Pemalite said:
The Switch has Delta Colour Compression.
To be fair... The Switch's GPU like the WiiU's is more efficient. It's not as efficient as Maxwell, but it's certainly better than the R580 hybrid chip in the Xbox 360.
The Switch's CPU can hold it's own against the last generation consoles. It's amazing how far CPU performance has come in the last decade.
Gflops are irrelevant. Unless all other things are equal.
Radeon 5870:
And so it should.
Some tasks the Switch's CPU will beat the Xbox 360/Playstation 3's CPU. In other tasks it will loose. For now though... Ports are our best gauges to the CPU capabilities of the device. |
I have made the point myself about better optimisation of bandwidth but still there seems like a shortfall and if anything your values seem to confirm it. As I said previously the xbox one has a pretty recent GPU architecture but still benefits from that 32MB of ultrafast memory to supplement main memory bandwidth which is in itself much higher anyway than Switch.
My point about graphics cards was a low end chipset of recent times as used in Nintendo hardware vs high performance of the past which share similar gflops output and I'm sure I've seen PC benchmarks where the older cards actually came out faster because they weren't compromised as much. Your comparison seems more like mid range to old high range. I certainly wasn't thinking about such a comparison I was thinking of high or mid range old gpu vs low end/mobility of more recent times of similar gflops. In the case of the wii u the Radeon GPU after all the debate about 176 or 352 gflops it was really down to the exceptionally low power draw of the wii u that confirmed it couldn't be 352 gflops and likely a mobility radeon GPU rather than desktop version. That seemed to fit better with the confirmed spec and a better fit for a small console with limited cooling.

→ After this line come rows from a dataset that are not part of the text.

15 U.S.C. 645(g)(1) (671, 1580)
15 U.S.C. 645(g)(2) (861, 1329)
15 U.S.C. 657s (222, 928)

I don't agree with your comparison as I say but even if we accept it, looks like most game frame rates between the 2 are broadly similar and roughly speaking the newer chipset achieves about a 50% frame rate boost for the same gflops. It doesn't seem true to some other comparisons I've seen where they have fitted older GPU's and newer GPU's to the same motherboard and CPU setup. This for all I know could have been historic frame rates with the older gpu matched to an older motherboard and weaker older CPU setup which would make the comparison utterly pointless but even if we accept this that means the 155 gflops is boosted to about 230 gflops or something putting it squarely into the ps3/360 performance level and no more. It doesn't seem right though. With games like Xenoblade 2 dropping to 368p at times and Doom and very low resolutions too both at 30fps as well. Some Switch games suffer from slower frames rates when docked. This must surely be a CPU or memory bandwidth issue. However where a game has to drop resolution significantly to maintain frame rates in portable mode it feels like its a GPU performance issue. The CPU is the same and memory bandwidth better for lower resolutions.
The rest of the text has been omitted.